● **TASK GOAL**: Go through the records below and copy out every line holding "computer".

(Records from a data collection)
+++++

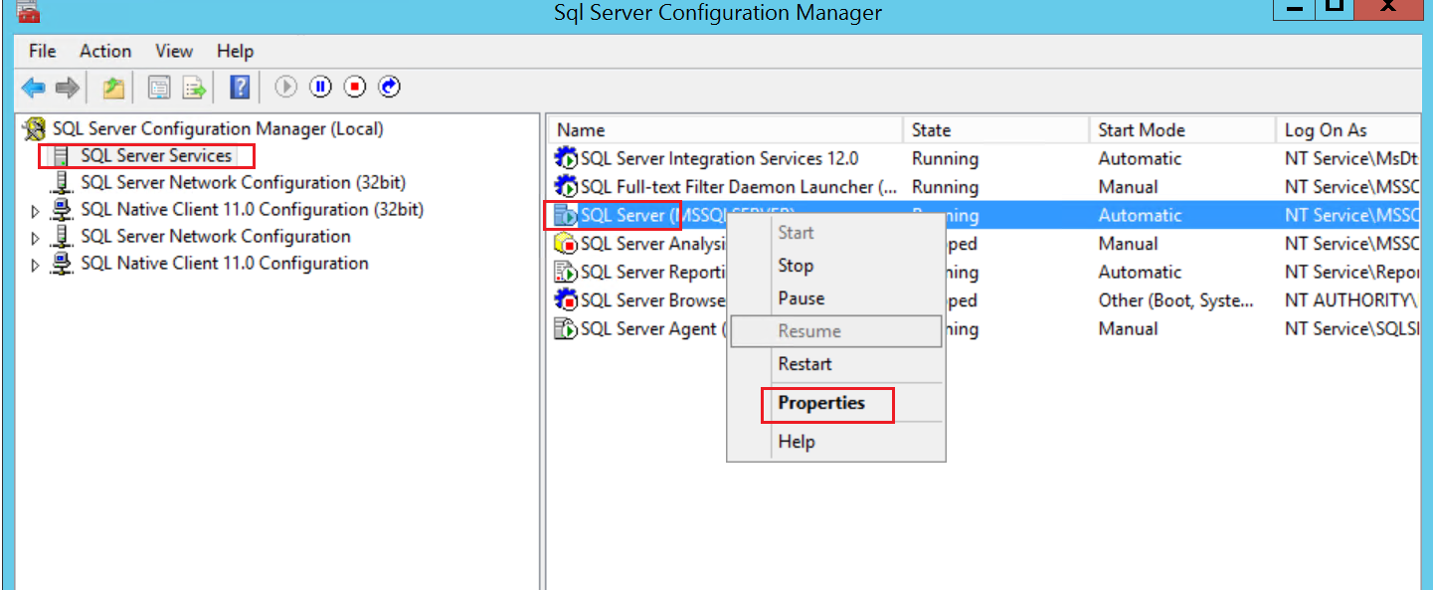Open the Action menu
The width and height of the screenshot is (1433, 590).
tap(104, 51)
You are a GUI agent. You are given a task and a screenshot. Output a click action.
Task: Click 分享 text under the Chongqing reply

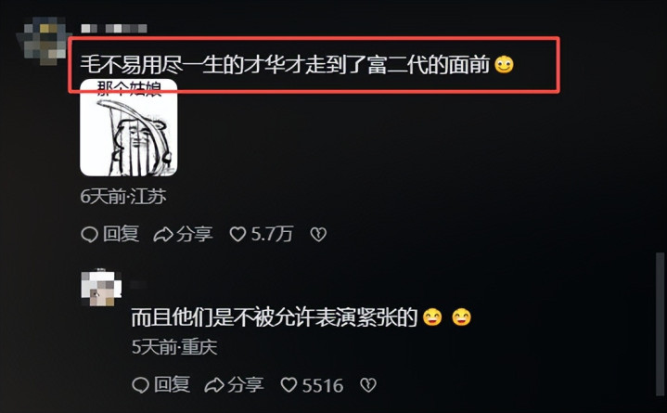[x=246, y=385]
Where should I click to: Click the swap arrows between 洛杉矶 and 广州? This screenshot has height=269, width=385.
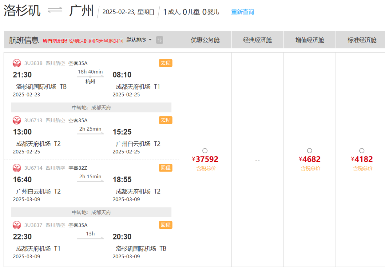coord(55,11)
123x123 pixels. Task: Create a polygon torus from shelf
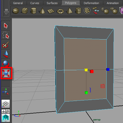click(60, 11)
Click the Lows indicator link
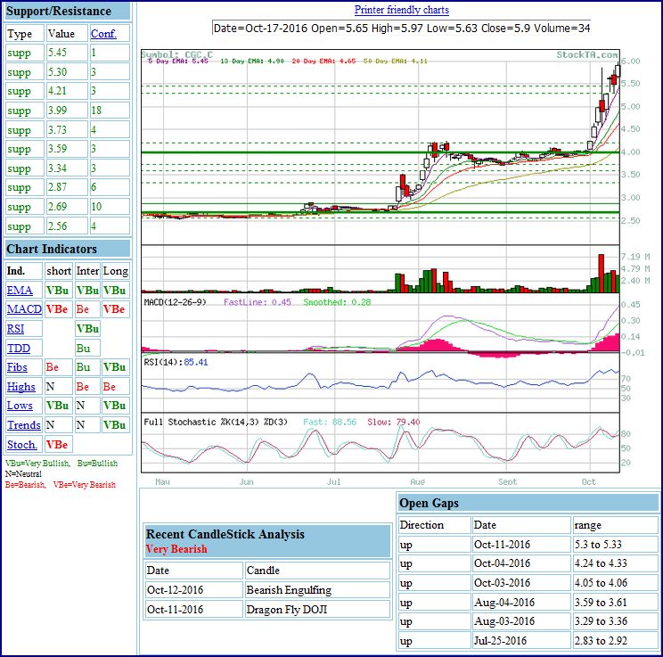The width and height of the screenshot is (663, 657). click(x=20, y=406)
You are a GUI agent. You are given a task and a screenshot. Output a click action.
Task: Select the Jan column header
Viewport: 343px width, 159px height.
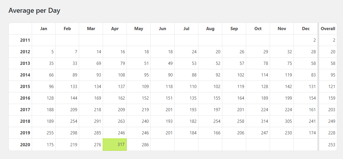click(x=44, y=29)
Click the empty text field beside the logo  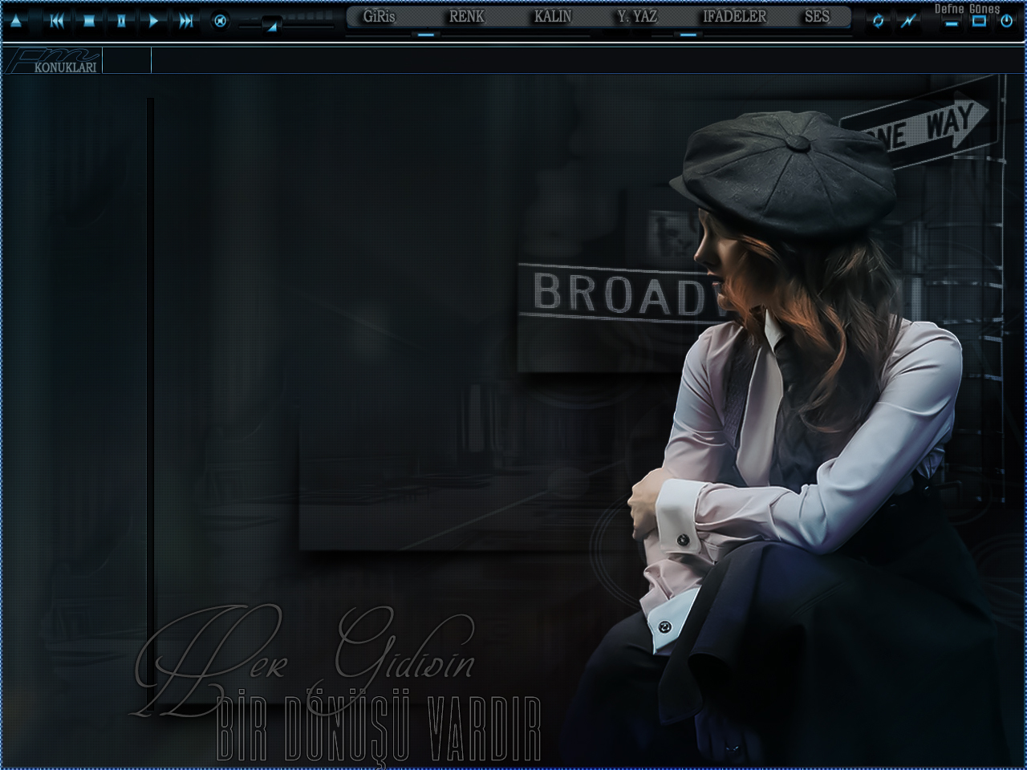127,61
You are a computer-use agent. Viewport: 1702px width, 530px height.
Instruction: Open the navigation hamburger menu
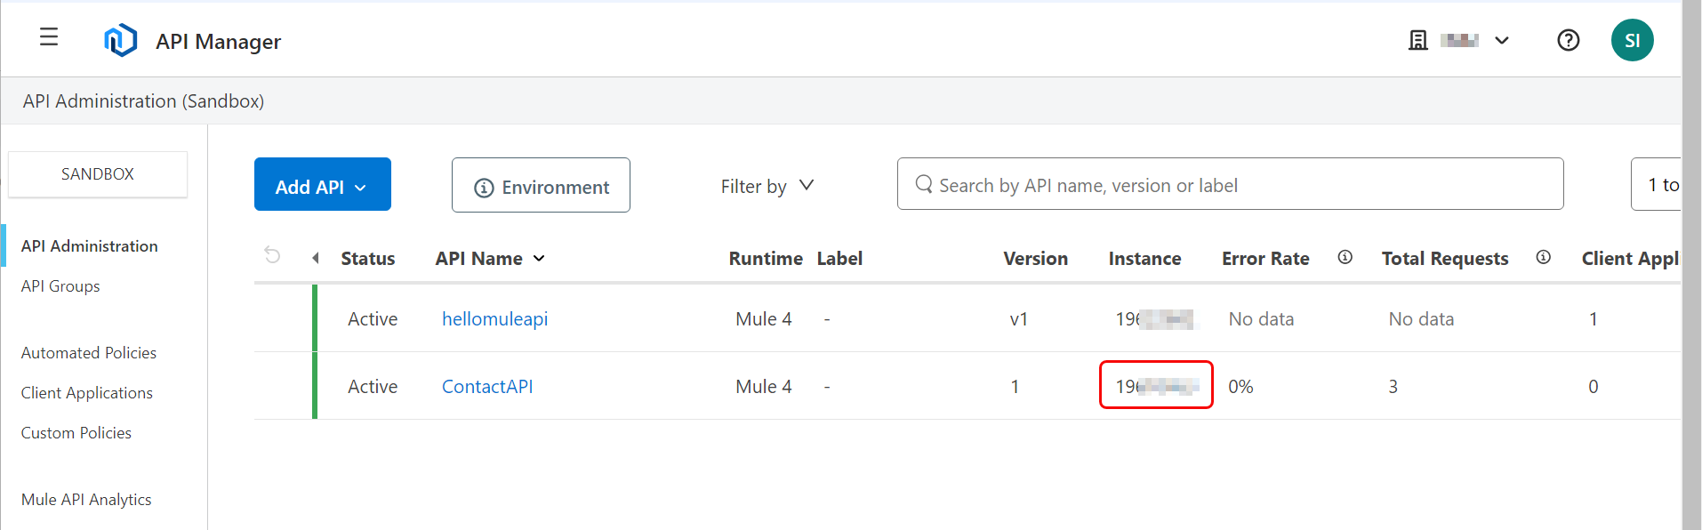point(48,37)
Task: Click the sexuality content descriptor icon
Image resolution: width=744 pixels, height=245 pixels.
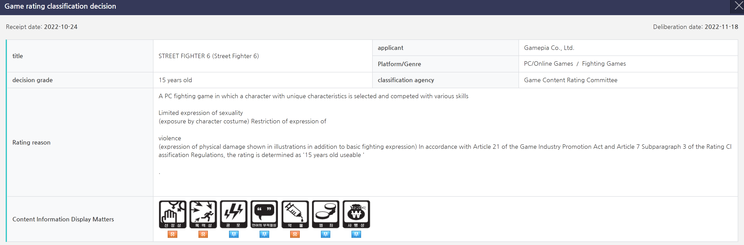Action: pos(172,214)
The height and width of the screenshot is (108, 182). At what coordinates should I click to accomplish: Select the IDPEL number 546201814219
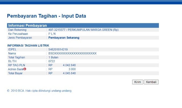[x=58, y=50]
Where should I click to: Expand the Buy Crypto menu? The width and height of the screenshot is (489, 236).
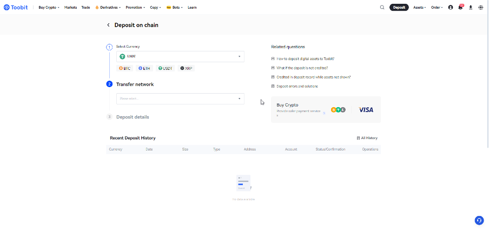coord(49,8)
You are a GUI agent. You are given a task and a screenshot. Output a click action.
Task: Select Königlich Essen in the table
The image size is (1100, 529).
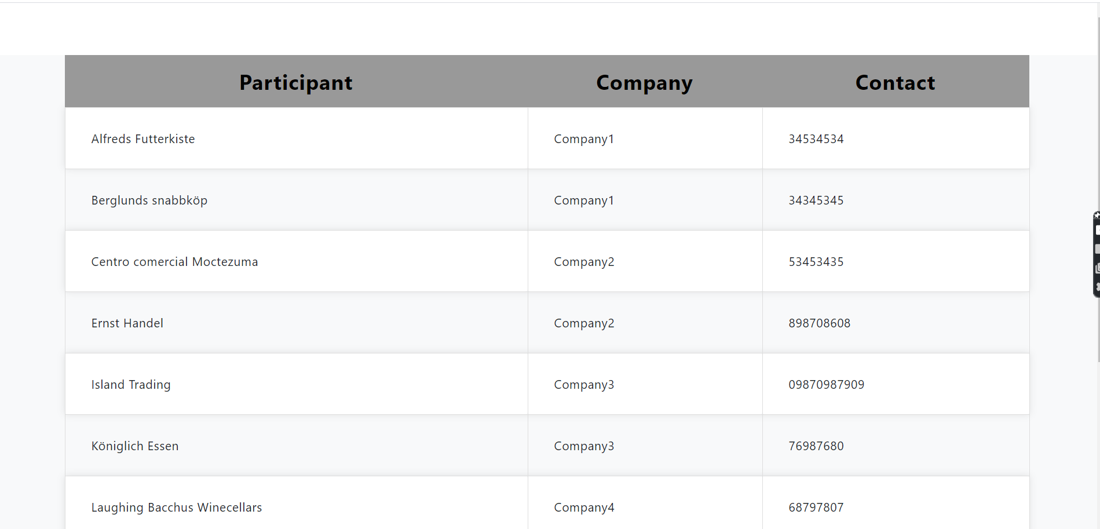[135, 446]
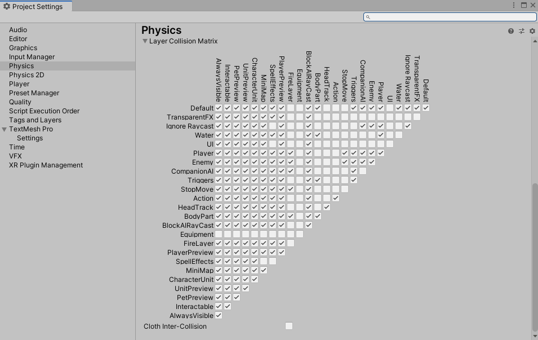Open XR Plugin Management settings
The height and width of the screenshot is (340, 538).
pyautogui.click(x=46, y=165)
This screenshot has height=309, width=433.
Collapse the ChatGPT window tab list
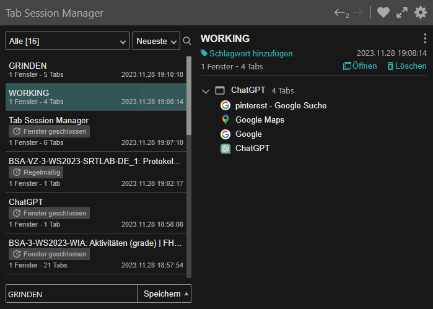[206, 91]
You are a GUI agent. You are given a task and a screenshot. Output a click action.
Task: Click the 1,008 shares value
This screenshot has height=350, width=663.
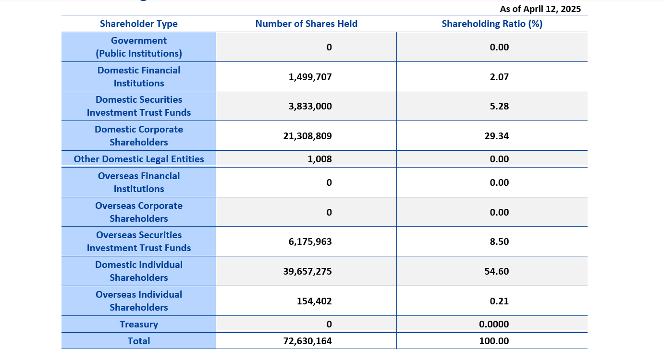319,159
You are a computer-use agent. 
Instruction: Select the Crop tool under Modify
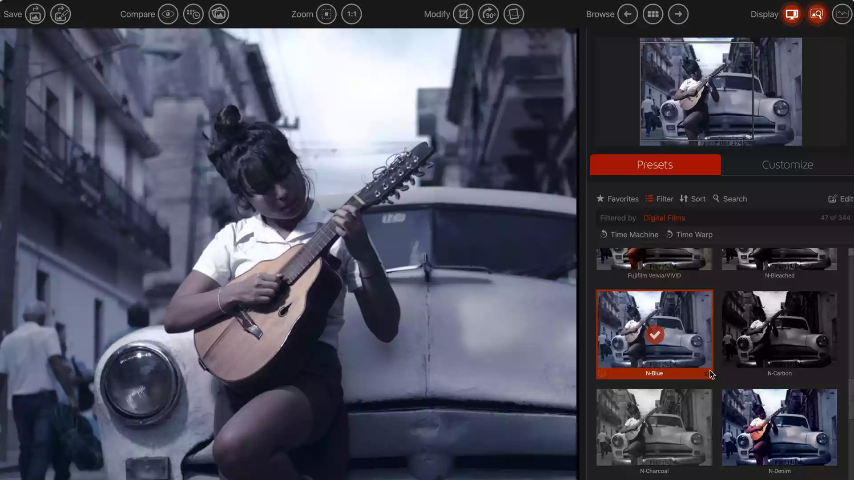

+++++

● **SOLUTION FOR THIS EXERCISE**:
You are a computer-use agent. Viewport: 1702px width, 530px height.
You are a computer-use agent. 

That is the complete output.